On the flipside, his last two albums, Hit n Run (Phase One and Two) are masterpieces and probably his best work (in my opinion), and ironically show that The Artist saved his best for last (I'm of the camp that thinks the penultimate one is the better of the two).

Prince was one of my favorite artists, period. I wrestled between him and his commercial rival, Michael Jackson (as did many others) when I was coming up, but I think I respected his artistry more, since he was able to play all of his own instruments.

His legacy of not having run up against the law always spoke to me, since it seems easy for Black men in this country to become targets for their oppressors. And not many people know this, but me being able to define who I am/was by assuming/forming my own identity was due largely to Prince successfully challenging Warner Brothers for control over his gifts.

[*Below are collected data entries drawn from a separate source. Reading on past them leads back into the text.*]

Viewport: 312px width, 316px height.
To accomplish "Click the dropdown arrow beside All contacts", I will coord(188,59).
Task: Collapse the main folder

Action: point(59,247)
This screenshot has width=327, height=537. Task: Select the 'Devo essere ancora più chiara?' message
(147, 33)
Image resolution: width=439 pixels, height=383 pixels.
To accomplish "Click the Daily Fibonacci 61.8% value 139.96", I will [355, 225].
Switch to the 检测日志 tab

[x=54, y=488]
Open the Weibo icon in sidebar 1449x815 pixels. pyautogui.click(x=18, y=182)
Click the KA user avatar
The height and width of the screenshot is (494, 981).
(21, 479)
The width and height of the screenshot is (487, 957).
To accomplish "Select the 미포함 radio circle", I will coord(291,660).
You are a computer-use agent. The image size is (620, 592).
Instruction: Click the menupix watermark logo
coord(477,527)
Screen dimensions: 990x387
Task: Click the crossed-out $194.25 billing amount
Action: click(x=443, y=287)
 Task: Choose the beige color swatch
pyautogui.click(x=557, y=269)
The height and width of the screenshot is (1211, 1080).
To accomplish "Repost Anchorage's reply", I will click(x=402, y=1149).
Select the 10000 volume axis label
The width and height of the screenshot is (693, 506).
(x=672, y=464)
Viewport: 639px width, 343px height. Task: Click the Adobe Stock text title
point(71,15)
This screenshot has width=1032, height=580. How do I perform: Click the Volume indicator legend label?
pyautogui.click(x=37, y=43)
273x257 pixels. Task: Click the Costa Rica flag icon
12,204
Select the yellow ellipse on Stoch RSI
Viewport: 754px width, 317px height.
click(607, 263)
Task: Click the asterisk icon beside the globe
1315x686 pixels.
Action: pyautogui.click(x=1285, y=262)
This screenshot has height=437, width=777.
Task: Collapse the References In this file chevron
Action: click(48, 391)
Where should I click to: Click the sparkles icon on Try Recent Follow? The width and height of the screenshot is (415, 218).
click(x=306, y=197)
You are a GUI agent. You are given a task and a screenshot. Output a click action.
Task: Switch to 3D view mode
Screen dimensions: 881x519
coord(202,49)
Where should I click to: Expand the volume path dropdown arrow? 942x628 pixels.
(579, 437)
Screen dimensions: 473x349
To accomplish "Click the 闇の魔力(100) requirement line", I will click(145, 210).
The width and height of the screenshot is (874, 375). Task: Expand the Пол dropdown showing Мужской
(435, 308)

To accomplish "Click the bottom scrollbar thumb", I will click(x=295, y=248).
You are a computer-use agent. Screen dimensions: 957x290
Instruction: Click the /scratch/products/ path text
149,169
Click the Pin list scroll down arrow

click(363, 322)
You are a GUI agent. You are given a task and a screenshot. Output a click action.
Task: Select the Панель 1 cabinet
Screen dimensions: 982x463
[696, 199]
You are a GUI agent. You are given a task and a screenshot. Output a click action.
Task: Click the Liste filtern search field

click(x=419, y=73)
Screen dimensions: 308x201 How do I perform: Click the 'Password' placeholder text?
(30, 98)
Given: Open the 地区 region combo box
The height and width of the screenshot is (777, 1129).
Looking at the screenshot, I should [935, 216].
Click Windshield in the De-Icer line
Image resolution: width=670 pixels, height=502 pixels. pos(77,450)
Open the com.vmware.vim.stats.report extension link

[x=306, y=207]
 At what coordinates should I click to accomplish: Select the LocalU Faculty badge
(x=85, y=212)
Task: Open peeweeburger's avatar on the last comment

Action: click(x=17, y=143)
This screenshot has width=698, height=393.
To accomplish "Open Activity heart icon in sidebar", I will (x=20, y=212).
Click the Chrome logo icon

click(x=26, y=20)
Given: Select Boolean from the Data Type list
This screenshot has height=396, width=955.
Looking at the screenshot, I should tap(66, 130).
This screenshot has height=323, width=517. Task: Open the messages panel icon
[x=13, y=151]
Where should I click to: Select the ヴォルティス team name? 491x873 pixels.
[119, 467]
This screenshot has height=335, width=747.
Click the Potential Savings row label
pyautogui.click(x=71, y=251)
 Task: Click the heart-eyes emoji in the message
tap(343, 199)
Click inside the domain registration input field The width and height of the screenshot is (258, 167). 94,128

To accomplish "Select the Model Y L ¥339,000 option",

Him wanting to be known as a symbol () during the dispute ("The Artist Formerly Known As Prince") partly influenced my motif (). Perhaps the biggest influence he had on me and UUe was the lesson that is: just stick to the thing you do best, (if you have to) fight to do it your way, and let your volume showcase your enjoyment.

When Michael (Jackson) died, I believe his style (far-reaching pop music built around fashionable dance and marketable visuals) died with him. Mike had said in an interview that people always wanted him to 'outdo' Thriller by making another version similar to it. But he "had already done it", he said. Meaning that the record he set was the goal he wanted to achieve, and he was satisfied with that. The same panygeric can be applied to Prince - the androgynous look coupled with immense musical skills evidenced by precocious output could only be pulled off by him, and he knew it.

There's not a whole lot left to be said; one has to visit his catalog on their own to appreciate his depth. The journey is well-worth the voyage, if for no other reason than being able to witness arguably (besides Stevie Wonder and myself😉) the greatest musical talent the world has come to know.